I just went down this fascinating rabbit hole about Joan Hinton. She is a very interesting figure and I’m surprised that not many people know her outside of China. https://en.wikipedia.org/wiki/Joan_Hinton

Look at her achievements. She had to be insanely smart to study under Fermi and get selected into the Manhattan Program, doing all that as a woman in the 1930s. Oh, and on top of that, she also won a berth on the U.S national Ski team…

When the US dropped the atomic bombs in Japan, she was absolutely disgusted by what she had done. After she learned about communism, she went to China with her fiance at the age of 27 and ultimately becomes a dairy farmer. There was a interview of her taken in the 2000s. She still lived in the same frugal lifestyle as 40 years ago, tending the cows in the farm. Forget the grillpill, long live cowpill! She also strictly abided by Mao, even doing self crit sessions. The interviewer fixed her broken violin and handed it to her. Guess what she played? The East is Red. She remained a commited communist until the very end of her life.

All of this is cool and all, but her family is where the wacky part begins. She had two sons and a daughter. The eldest son is very active publically and is currently a economics professor at a Chinese university. His lectures on the cultural revolution are actually really good. There was an article on this weird definitely-cia news website about him and his younger brother that talked about their relationship. It seems like the younger brother hated the older brother for scolding him for not following the party line. After Tiananmen the younger brother became a lib while the older brother remained a communist. Here’s some really funny quotes:

Fred moved back to China in 2007, but the two brothers check in regularly via Skype, and they argue about the U.S. and China. Fred remains skeptical of the American system of democracy.

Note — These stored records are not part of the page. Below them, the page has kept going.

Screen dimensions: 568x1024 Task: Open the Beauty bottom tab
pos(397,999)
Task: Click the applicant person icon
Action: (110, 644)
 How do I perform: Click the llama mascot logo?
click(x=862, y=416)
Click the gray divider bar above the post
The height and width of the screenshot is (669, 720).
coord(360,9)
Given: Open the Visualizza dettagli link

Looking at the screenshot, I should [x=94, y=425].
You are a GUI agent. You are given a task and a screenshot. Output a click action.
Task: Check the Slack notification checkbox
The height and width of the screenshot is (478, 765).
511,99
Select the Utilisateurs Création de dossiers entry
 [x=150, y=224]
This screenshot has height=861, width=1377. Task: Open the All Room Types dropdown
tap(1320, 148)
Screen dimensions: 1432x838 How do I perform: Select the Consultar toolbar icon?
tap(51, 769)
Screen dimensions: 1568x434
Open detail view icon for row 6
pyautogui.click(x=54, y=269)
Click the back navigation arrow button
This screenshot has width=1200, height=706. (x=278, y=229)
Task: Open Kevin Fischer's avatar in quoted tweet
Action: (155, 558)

“So what if you can speak up in the U.S.? If they speak up (to) imperialist power, then (it’s) still imperialism,” Fred said. “My brother probably doesn’t see that. I don’t know. That’s why we need to talk more.”

Bill also wants to chat more.

“The more I talk, the more I think, the more I believe in myself, and the more I dare to challenge the past and challenge him,” Bill said.

The best part is both of them speak with a pretty heavy chinese accent, it’s pretty rare for white people to do that.

Finally, the one that was hardest find was her daughter. There are actually two articles by her archived on marxists.org, both on the tiananmen square incident and written with questionable grammar. Surprisingly interesting first hand account that is also initially very positive about china.

https://www.marxists.org/history/erol/ncm-7/lrs-square-1.htm

https://www.marxists.org/history/erol/ncm-7/lrs-square-5.htm

And then, I stumbled upon her twitter account somehow. It was an absolute dumpster fire, a mix of american liberalism, spirituality shit, and chinese boomer liberalism. The pinnacle of her twitter was retweeting video of a us veteran supporting andrew yang during the primaries.

I mean, of course it was expected that someone’s brain would be turned into mush after experiencing the cultural revolution, tiananmen square, all while being white in China. That is a completely unique experience that no one else on earth has lived through. Still, seeing the daughter of a great communist warrior descend to such levels is quite absurd. I wonder what the conversations between mother and daughter would be like.

  • CommCat [none/use name]
    ·
    3 years ago

    I thought the daughter left China and became some kind of China watcher in US academia, maybe I'm thinking of another white couple who settled in China.

    Her brother, Bill Hinton's book Fanshen (1966), is a must read for anyone interested in Maoist period China. But Dengists be warned, he was no fan.